**Instructions to follow**
All lines from the one containing "Click the YY, V8*V15=EA07*EA26" down to the one containing "Click the http-rpc-epmap service text", both ends included, are to be given again exactly; omit the rest of the listing below.

(Data records begins)

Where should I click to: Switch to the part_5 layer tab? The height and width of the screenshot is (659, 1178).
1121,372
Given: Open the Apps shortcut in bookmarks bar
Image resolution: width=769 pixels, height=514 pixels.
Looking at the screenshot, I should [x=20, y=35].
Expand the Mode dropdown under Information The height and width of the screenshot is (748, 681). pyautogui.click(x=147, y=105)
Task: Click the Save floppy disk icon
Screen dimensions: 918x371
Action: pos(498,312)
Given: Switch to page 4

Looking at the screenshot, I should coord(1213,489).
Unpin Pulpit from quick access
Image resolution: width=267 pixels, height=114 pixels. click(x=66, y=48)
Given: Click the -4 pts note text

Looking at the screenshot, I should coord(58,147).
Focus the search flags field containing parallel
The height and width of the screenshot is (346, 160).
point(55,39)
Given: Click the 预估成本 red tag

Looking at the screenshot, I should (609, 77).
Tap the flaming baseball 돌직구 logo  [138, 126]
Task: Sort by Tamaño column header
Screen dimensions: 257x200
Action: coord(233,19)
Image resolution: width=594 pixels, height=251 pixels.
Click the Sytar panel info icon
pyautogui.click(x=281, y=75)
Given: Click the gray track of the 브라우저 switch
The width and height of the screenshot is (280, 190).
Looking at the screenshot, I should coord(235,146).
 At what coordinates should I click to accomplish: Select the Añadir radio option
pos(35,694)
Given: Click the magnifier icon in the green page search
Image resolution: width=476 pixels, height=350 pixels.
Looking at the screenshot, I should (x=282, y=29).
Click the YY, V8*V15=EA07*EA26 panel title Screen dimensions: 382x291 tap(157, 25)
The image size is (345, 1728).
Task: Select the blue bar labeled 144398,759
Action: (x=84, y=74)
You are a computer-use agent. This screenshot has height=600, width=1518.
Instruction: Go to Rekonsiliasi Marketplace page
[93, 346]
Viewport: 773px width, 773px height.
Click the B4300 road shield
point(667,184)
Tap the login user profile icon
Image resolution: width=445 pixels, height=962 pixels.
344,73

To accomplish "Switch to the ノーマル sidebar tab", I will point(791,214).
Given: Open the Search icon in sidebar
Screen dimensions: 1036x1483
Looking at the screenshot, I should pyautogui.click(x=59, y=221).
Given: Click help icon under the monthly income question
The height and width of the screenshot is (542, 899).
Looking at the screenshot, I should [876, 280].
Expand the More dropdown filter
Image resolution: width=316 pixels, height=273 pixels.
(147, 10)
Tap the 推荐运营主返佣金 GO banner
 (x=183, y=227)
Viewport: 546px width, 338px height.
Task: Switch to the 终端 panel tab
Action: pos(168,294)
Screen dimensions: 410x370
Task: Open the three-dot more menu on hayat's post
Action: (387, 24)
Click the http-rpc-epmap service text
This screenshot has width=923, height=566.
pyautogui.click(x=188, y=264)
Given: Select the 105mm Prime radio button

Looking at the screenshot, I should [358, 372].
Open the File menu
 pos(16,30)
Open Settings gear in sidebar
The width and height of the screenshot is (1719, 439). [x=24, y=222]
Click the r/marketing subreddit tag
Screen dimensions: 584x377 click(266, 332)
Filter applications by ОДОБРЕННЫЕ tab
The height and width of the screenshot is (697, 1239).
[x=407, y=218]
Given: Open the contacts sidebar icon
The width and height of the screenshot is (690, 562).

(Data records ends)

**Problem solution**
Click the YY, V8*V15=EA07*EA26 panel title Screen dimensions: 382x291 tap(157, 25)
The image size is (345, 1728).
Task: Select the blue bar labeled 144398,759
Action: (x=84, y=74)
You are a computer-use agent. This screenshot has height=600, width=1518.
Instruction: Go to Rekonsiliasi Marketplace page
[93, 346]
Viewport: 773px width, 773px height.
Click the B4300 road shield
point(667,184)
Tap the login user profile icon
Image resolution: width=445 pixels, height=962 pixels.
344,73

To accomplish "Switch to the ノーマル sidebar tab", I will point(791,214).
Given: Open the Search icon in sidebar
Screen dimensions: 1036x1483
Looking at the screenshot, I should pyautogui.click(x=59, y=221).
Given: Click help icon under the monthly income question
The height and width of the screenshot is (542, 899).
Looking at the screenshot, I should [876, 280].
Expand the More dropdown filter
Image resolution: width=316 pixels, height=273 pixels.
(147, 10)
Tap the 推荐运营主返佣金 GO banner
 (x=183, y=227)
Viewport: 546px width, 338px height.
Task: Switch to the 终端 panel tab
Action: pos(168,294)
Screen dimensions: 410x370
Task: Open the three-dot more menu on hayat's post
Action: (387, 24)
Click the http-rpc-epmap service text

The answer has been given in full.